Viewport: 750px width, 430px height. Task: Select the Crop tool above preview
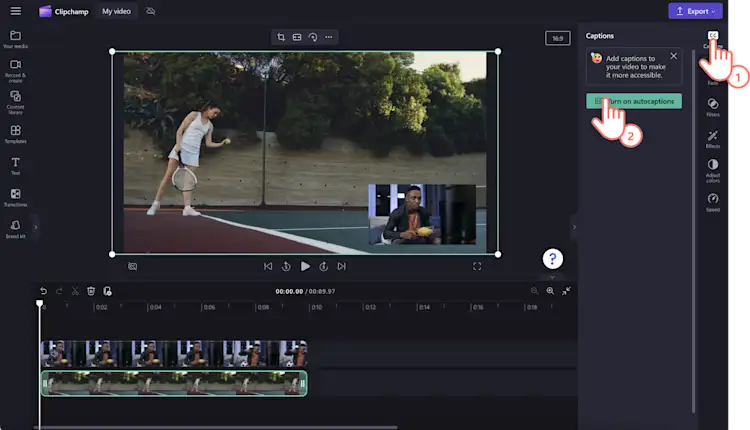(282, 37)
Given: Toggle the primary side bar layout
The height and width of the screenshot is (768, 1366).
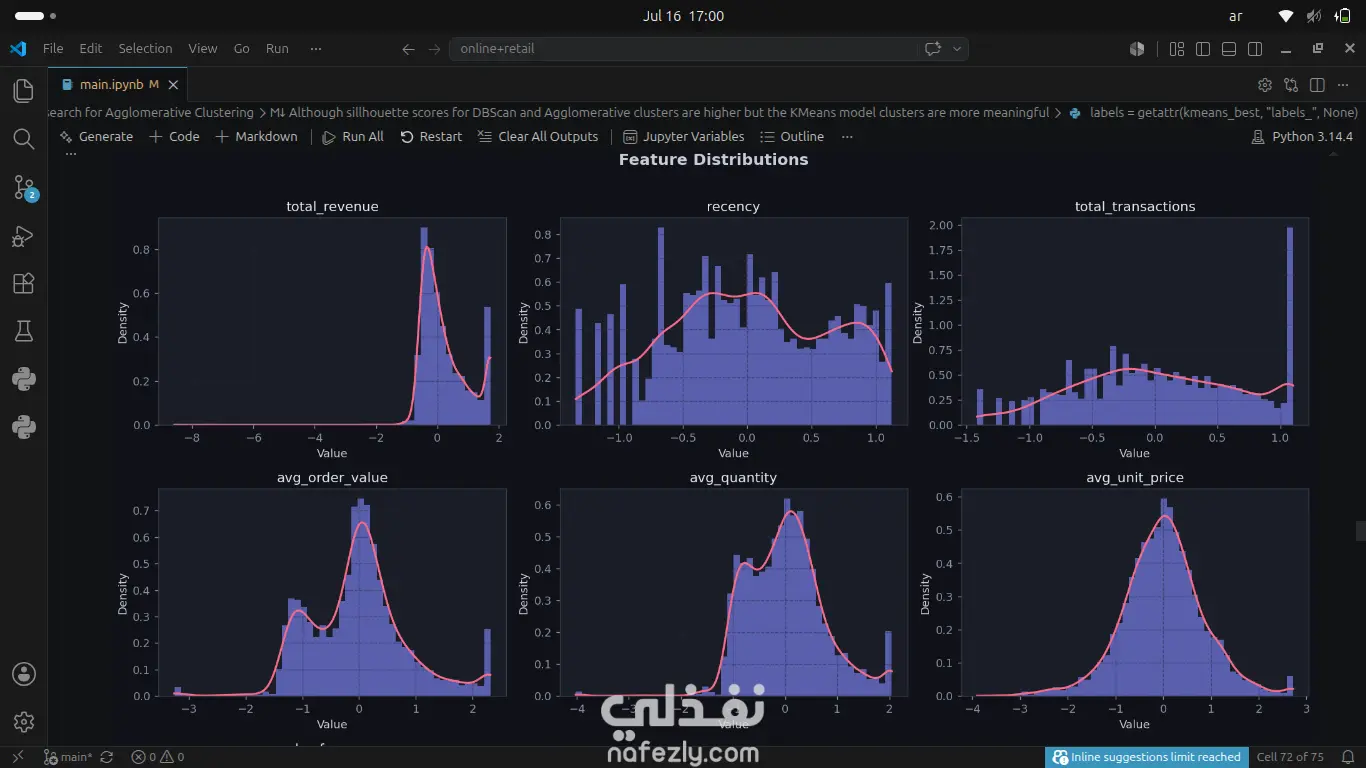Looking at the screenshot, I should (1203, 48).
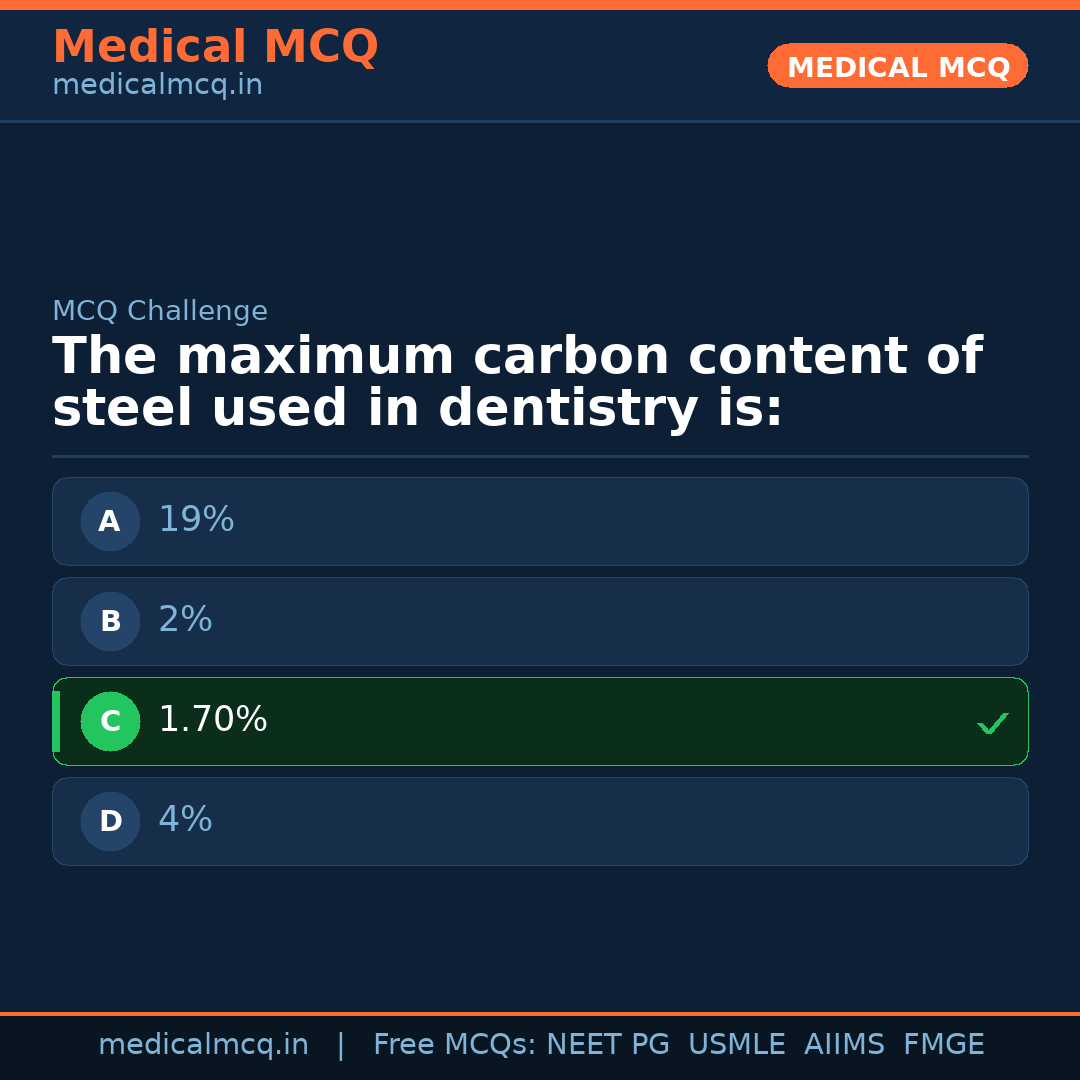Viewport: 1080px width, 1080px height.
Task: Click the letter B circle badge
Action: point(110,621)
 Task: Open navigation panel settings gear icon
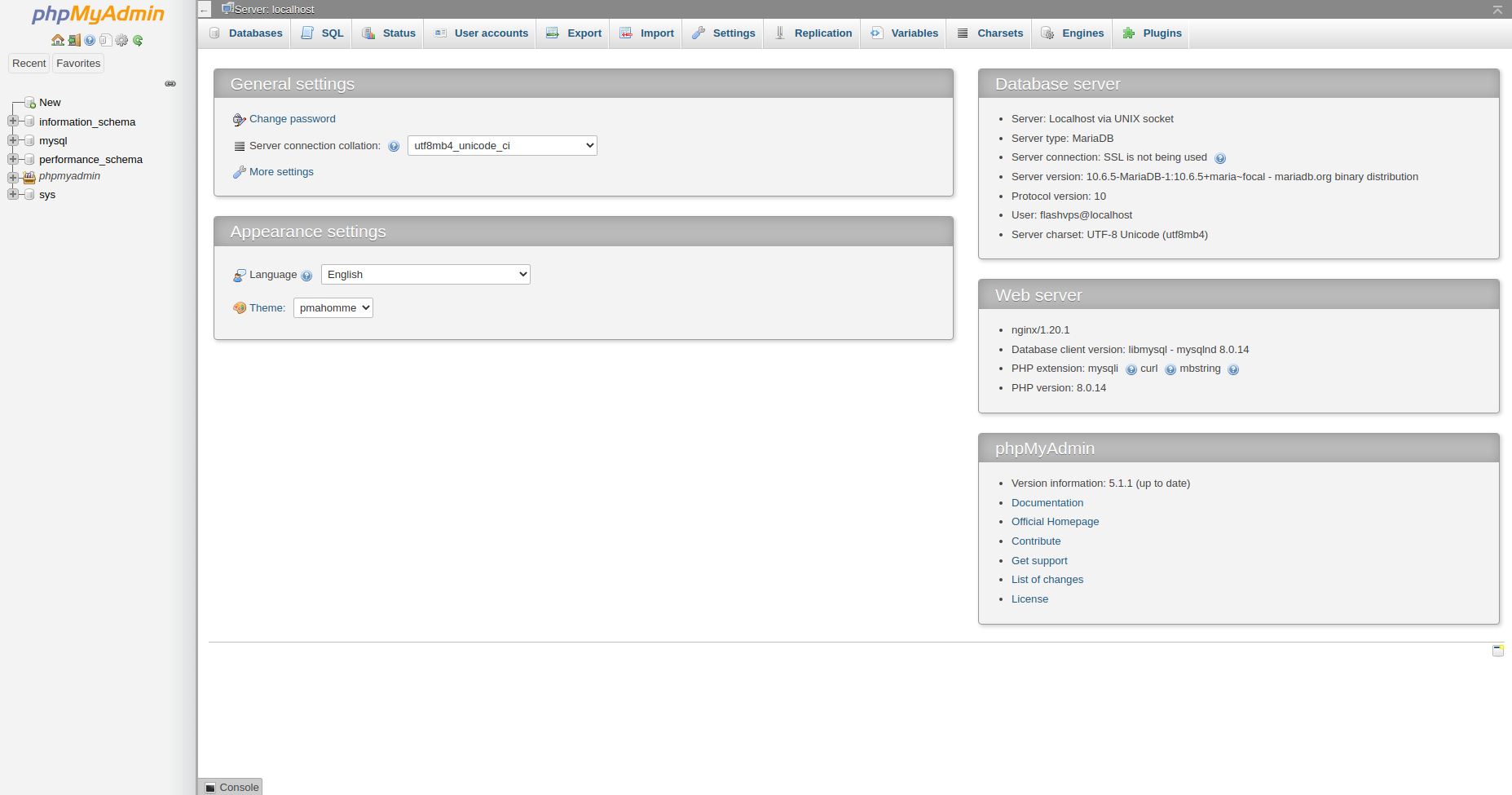(x=121, y=40)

:: DIRECTIVE ::
Copy every item above word for word, leaving out the pictures.

:: RESPONSE BELOW ::
Viewport: 750px width, 430px height. Task: Select the Crop tool above preview
(282, 37)
Given: Toggle the primary side bar layout
The height and width of the screenshot is (768, 1366).
Looking at the screenshot, I should (1203, 48).
Viewport: 1080px width, 1080px height.
Task: Click the letter B circle badge
Action: point(110,621)
 Task: Open navigation panel settings gear icon
(x=121, y=40)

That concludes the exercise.